**MATERIAL PROVIDED:**

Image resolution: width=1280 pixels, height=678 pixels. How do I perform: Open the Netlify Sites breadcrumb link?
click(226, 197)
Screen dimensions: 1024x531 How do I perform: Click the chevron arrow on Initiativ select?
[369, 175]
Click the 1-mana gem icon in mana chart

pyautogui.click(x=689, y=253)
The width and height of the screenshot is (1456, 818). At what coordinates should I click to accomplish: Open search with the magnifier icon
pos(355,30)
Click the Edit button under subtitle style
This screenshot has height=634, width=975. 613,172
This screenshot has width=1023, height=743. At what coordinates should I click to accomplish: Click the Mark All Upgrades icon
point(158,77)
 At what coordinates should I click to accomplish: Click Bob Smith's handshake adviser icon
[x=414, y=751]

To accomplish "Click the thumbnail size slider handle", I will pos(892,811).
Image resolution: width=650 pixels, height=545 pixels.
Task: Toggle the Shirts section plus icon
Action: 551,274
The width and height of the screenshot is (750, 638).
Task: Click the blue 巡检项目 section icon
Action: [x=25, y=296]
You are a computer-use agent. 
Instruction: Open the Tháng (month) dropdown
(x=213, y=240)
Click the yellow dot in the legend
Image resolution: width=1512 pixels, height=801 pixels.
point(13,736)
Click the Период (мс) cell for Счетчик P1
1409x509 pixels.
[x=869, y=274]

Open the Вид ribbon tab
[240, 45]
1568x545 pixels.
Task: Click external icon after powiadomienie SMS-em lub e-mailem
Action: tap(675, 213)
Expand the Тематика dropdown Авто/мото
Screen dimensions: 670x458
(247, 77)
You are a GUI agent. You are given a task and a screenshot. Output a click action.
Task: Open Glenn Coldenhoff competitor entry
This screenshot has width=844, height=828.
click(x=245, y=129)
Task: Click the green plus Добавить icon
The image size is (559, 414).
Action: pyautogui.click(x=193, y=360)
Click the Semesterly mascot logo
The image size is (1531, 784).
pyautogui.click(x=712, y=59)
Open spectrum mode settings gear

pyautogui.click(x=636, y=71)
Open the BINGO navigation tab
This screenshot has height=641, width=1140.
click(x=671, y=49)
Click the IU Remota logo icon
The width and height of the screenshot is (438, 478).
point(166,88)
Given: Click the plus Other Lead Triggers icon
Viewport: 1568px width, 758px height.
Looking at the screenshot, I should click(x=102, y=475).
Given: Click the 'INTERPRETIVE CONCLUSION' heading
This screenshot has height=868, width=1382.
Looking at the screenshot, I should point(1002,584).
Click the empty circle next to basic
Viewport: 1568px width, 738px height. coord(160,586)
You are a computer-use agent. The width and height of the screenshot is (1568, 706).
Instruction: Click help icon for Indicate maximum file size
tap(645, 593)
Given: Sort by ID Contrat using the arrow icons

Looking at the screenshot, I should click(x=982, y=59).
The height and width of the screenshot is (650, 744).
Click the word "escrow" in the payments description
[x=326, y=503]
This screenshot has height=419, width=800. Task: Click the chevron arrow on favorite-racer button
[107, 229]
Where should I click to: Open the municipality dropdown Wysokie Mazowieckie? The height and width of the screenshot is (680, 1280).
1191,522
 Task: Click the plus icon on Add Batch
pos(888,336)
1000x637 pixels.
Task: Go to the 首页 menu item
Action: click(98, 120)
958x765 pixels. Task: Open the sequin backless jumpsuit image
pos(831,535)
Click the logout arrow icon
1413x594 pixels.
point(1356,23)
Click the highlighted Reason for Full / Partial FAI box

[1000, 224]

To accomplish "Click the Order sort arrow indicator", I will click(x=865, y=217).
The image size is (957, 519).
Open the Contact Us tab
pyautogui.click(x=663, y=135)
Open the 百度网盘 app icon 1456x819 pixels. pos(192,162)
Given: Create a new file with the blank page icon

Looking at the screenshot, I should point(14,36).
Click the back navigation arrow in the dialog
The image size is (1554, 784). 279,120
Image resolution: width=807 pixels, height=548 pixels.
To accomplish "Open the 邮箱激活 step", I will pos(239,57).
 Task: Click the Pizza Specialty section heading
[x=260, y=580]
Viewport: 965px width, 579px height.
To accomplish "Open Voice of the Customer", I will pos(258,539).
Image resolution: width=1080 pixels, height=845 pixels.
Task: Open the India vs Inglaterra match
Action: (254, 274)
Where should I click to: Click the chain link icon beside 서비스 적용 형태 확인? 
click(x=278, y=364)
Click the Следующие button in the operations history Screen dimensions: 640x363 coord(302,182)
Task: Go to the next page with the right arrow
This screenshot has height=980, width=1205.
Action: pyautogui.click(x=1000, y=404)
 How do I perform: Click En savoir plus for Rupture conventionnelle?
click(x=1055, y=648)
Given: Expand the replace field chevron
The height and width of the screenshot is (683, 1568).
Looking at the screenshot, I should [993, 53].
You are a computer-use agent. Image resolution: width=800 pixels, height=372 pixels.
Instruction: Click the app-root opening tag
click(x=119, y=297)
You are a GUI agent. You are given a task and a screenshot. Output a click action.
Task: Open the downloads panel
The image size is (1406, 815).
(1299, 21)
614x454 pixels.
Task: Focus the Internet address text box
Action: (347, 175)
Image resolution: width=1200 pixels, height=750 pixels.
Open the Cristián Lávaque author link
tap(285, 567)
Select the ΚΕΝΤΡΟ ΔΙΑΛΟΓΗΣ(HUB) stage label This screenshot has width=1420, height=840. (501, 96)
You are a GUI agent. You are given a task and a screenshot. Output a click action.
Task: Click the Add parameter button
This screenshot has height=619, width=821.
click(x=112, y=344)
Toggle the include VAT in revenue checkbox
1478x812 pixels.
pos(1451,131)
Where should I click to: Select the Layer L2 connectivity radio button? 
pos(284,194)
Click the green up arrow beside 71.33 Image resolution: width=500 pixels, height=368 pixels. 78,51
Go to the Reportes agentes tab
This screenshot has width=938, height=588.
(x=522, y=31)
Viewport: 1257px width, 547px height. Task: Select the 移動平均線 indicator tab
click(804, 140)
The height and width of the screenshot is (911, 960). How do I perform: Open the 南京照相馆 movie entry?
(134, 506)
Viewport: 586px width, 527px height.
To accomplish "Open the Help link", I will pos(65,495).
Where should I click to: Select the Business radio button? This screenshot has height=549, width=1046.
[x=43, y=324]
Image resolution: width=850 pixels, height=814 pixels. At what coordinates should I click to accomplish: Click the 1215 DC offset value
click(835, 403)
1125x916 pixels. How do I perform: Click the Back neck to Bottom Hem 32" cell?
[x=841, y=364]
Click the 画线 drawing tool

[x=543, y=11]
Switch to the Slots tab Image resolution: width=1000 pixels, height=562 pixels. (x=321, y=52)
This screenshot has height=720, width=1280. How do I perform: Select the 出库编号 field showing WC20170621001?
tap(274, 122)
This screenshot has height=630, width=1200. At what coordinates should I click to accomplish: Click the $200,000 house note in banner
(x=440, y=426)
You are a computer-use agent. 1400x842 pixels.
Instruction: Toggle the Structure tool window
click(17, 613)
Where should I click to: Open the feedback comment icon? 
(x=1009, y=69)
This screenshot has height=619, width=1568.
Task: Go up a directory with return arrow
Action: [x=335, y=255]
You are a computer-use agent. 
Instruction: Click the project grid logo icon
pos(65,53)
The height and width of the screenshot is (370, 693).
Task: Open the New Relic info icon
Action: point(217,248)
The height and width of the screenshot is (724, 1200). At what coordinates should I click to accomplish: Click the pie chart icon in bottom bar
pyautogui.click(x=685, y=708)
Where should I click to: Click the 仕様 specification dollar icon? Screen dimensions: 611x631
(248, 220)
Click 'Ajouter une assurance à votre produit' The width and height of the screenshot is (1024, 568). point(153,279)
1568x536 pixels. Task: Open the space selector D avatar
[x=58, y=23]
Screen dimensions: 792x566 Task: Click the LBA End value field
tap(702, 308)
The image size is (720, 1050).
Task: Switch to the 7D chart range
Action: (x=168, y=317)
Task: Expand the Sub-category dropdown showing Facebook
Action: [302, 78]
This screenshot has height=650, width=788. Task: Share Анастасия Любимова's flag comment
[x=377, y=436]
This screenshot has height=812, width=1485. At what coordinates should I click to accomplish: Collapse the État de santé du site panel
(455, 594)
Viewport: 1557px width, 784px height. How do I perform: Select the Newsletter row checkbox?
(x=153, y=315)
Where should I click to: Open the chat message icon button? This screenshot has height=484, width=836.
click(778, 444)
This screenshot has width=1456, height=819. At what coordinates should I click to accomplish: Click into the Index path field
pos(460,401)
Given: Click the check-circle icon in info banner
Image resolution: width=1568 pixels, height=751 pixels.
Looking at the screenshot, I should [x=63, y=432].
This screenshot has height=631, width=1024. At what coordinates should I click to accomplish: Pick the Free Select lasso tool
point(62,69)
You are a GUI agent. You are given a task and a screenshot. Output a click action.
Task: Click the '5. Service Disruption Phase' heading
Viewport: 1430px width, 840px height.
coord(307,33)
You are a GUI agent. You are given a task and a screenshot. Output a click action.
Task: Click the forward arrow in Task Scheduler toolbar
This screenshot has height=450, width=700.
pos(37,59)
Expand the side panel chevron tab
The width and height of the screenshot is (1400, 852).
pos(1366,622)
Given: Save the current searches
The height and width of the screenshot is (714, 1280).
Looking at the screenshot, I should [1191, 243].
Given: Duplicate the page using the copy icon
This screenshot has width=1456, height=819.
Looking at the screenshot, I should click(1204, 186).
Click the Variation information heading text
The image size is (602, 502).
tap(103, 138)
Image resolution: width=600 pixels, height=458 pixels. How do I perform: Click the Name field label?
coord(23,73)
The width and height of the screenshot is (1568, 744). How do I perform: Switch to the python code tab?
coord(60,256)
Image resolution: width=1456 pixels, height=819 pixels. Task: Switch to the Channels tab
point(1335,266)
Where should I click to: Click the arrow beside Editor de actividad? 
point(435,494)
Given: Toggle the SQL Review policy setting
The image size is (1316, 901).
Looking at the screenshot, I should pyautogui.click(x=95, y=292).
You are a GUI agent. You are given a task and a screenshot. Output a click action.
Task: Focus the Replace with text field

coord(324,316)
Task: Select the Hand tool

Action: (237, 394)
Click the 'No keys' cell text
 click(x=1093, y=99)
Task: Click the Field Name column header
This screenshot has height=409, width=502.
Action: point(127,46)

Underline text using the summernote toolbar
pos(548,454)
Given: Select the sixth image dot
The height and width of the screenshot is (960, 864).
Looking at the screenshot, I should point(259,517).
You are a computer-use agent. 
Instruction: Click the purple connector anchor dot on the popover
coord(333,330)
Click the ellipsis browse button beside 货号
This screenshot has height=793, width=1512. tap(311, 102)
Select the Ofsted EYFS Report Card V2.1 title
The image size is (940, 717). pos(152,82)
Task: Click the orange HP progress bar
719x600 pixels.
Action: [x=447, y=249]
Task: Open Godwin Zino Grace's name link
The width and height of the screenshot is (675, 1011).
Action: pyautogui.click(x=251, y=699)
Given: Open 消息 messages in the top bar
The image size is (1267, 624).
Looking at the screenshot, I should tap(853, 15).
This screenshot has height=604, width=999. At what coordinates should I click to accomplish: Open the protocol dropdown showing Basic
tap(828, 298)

**DO THIS:**
Report how many lines above contain the string "chart", treating case as significant. Give only the number.

**IN RESPONSE:**
3